» Alıştırma A
Kayıtlarda "Image resolution: width=2495" içeren satırla açılıp "pyautogui.click(x=635, y=716)" içeren satırla kapanan bölümde "Friend" yerine "Student" yazarak değiştir ve yalnızca bu satırları, geri kalanına dokunmadan ver.

» Verilen Metin
15 Mart 2013 Cuma

Sarhoşluk Temel Hak mıdır?-arastiralim.net


Sarhoşluk Temel Hak mıdır?

Büyük şehirler, adeta açık hava meyhanesine döndü. Her sokakta içki satan dükkânlar var. Özellikle hafta sonlarında parklar, yol kenarları, kapı önleri, hatta camilerin yanı başları sarhoşların mekânları olmuş durumda. Herkes, sarhoşların verdiği rahatsızlık ve zarardan şikâyetçi; ama kimse sarhoşluğun illeti olan içkiye sınırlama getiremiyor.
İnsan sağlığına zarar veriyor diye sigaranın toplu yerlerde içmesi yasaklanıyor, filmlerde sigaralı sahnelere izin verilmiyor; ama sağlığı tehdit etme bir yana “Kötülüklerin anası” olması niteliğiyle bizzat emniyetin istatistiklerine göre genel suçların %85′inin, ırza geçmelerin % 50′sinin, eş dövmenin %70′inin, izinsiz işe gitmemenin %60′ının, cinayetlerin %85′inin, genel şiddet olaylarının %50′sinin, genel tutuklamaların %50′sinin nedeni olan içkiye yönelik somut bir adım atılamıyor.

» Veriler
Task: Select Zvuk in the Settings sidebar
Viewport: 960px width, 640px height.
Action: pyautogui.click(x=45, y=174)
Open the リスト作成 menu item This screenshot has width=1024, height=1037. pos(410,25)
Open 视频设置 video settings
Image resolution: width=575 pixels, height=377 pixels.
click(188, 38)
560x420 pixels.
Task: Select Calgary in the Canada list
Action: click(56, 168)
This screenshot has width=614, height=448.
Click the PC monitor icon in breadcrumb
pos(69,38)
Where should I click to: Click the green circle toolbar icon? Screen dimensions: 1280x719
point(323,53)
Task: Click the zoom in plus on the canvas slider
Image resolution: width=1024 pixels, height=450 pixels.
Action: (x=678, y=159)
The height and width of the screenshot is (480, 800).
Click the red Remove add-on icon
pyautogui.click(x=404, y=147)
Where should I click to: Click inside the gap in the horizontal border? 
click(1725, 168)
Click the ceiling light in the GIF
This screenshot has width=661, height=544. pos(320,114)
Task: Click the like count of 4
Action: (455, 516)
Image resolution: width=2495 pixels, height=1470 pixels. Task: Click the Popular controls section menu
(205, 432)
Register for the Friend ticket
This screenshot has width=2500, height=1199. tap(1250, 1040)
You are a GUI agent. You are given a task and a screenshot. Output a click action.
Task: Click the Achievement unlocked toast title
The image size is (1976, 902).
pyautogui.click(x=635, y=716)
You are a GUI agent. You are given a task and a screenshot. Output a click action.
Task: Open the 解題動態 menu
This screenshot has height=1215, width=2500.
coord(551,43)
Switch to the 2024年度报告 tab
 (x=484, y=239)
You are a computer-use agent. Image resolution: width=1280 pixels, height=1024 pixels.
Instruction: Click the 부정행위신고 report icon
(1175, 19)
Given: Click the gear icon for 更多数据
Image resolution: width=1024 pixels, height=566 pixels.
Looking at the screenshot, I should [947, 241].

» Alıştırma B
Sarhoşluk hakkındaki metnin tamamını hiçbir değişiklik yapmadan yazdır.

» Alıştırma Çıktısı A
Image resolution: width=2495 pixels, height=1470 pixels. Task: Click the Popular controls section menu
(205, 432)
Register for the Student ticket
This screenshot has width=2500, height=1199. tap(1250, 1040)
You are a GUI agent. You are given a task and a screenshot. Output a click action.
Task: Click the Achievement unlocked toast title
The image size is (1976, 902).
pyautogui.click(x=635, y=716)

» Alıştırma Çıktısı B
15 Mart 2013 Cuma

Sarhoşluk Temel Hak mıdır?-arastiralim.net


Sarhoşluk Temel Hak mıdır?

Büyük şehirler, adeta açık hava meyhanesine döndü. Her sokakta içki satan dükkânlar var. Özellikle hafta sonlarında parklar, yol kenarları, kapı önleri, hatta camilerin yanı başları sarhoşların mekânları olmuş durumda. Herkes, sarhoşların verdiği rahatsızlık ve zarardan şikâyetçi; ama kimse sarhoşluğun illeti olan içkiye sınırlama getiremiyor.
İnsan sağlığına zarar veriyor diye sigaranın toplu yerlerde içmesi yasaklanıyor, filmlerde sigaralı sahnelere izin verilmiyor; ama sağlığı tehdit etme bir yana “Kötülüklerin anası” olması niteliğiyle bizzat emniyetin istatistiklerine göre genel suçların %85′inin, ırza geçmelerin % 50′sinin, eş dövmenin %70′inin, izinsiz işe gitmemenin %60′ının, cinayetlerin %85′inin, genel şiddet olaylarının %50′sinin, genel tutuklamaların %50′sinin nedeni olan içkiye yönelik somut bir adım atılamıyor.